On Sunday, November 17, 2013 1:53:56 AM UTC, Cristóvão Duarte Sousa wrote:
>
> I'm not a Julia specialist but I think that for the last case one must do:
>
> julia> g{T<:Integer}(v::Point{T}) = "Point... parametric type is Integer 
> abstract class"
> g (generic function with 1 method)
>
> julia> g(p)
> "Point... parametric type is Integer abstract class"
>
> Anyway, I think that there must be a reason to allow the function 
> definition the way you have put, or else it should not be allowed in the 
> first place.
> We may ask that on Julia users group...
>
> On Tuesday, November 12, 2013 10:55:09 PM UTC, F. B. wrote:
>>
>> I had a try at this with Julia... unfortunately there is a problem there 
>> because parametric type constructors are invariant, while they should be 
>> covariant for this particular case:
>>
>> julia> immutable Point{T}
>>           x::T
>>           y::T
>>        end
>>
>> julia> p = Point{Int64}(3, 5)
>> Point{Int64}(3,5)
>>
>> julia> p2 = Point{Float64}(3.0, 5.0)
>> Point{Float64}(3.0,5.0)
>>
>> julia> p.x
>> 3
>>
>> julia> p.y
>> 5
>>
>> julia> f(v::Point{Float64}) = "Point... parametric type Float64"

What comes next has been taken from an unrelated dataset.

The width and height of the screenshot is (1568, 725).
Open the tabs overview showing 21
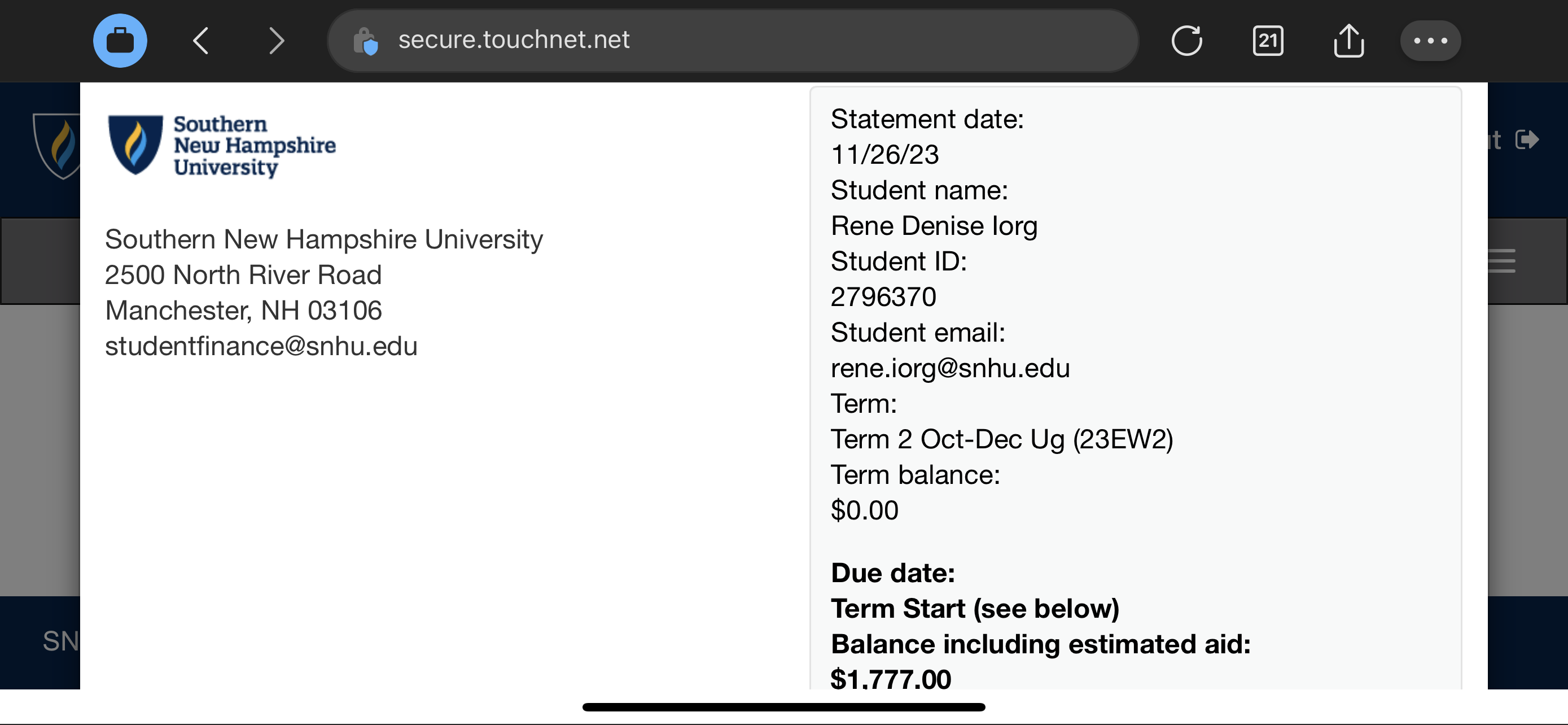tap(1268, 41)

>> f (generic function with 3 methods)
>>
>> julia> f(v::Point) = "Point... no parametric type"
>> f (generic function with 1 method)
>>
>> julia> f(p2)
>> "Point... parametric type Float64"
>>
>> julia> f(p)
>> "Point... no parametric type"
>>
>> julia> f(v::Point{Int64}) = "Point... parametric type Int64"

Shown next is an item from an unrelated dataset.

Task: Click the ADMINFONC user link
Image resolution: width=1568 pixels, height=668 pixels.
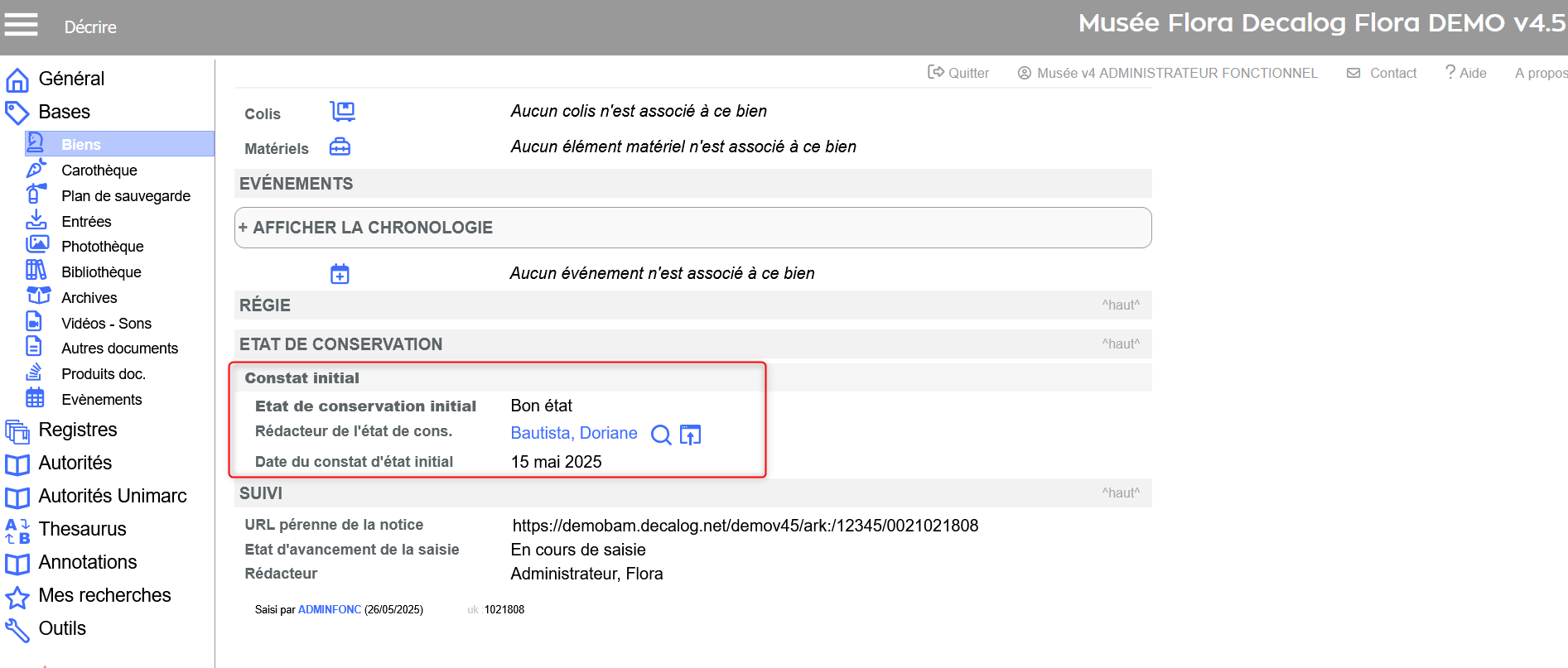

>> f (generic function with 2 methods)
>>
>> julia> f(p)
>> "Point... parametric type Int64"
>>
>> If methods with detail are not matched, the more generic one is matched:
>>
>> julia> p3 = Point{String}("hello", "world")

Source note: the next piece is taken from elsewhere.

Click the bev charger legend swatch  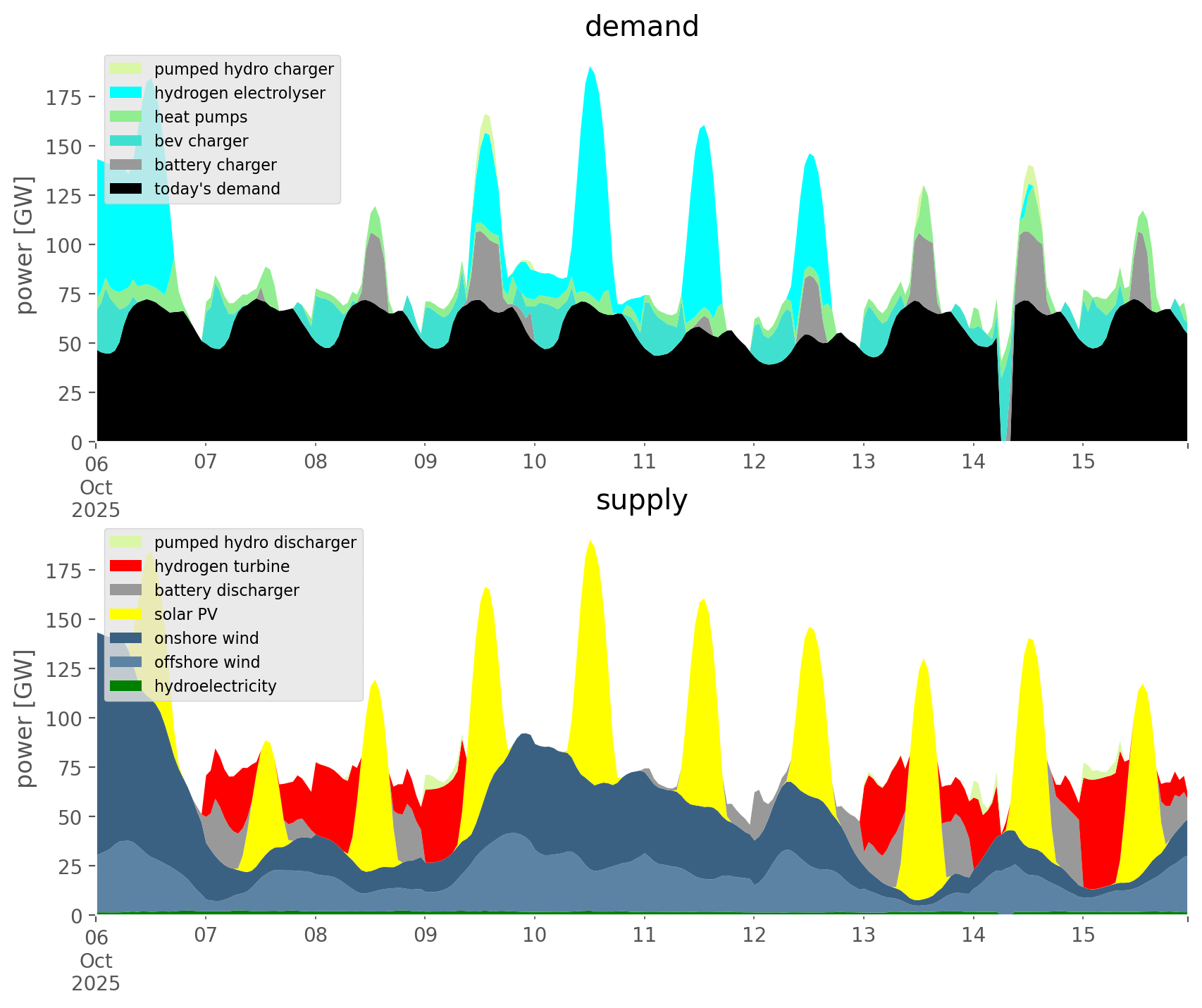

>> Point{String}("hello","world")
>>
>> julia> f(p3)
>> "Point... no parametric type"
>>
>>
>> The problem is here, parametric types break all inheritance relations:
>>
>> julia> g(v::Point{Integer}) = "Point... parametric type is Integer 
>> abstract class"
>> g (generic function with 1 method)
>>
>> julia> g(p)
>> ERROR: no method g(Point{Int64})
>>
>> In Julia may approach is not possible, or at least it has to be handled 
>> in another way.
>>
>> Another language, Scala, has a similar behavior as Julia, but allows to 
>> put markers on parametric type to keep inheritance relations for derived 
>> types, + for covariant, - for invariant.
>>
>> In my suggestion, this problem should be considered.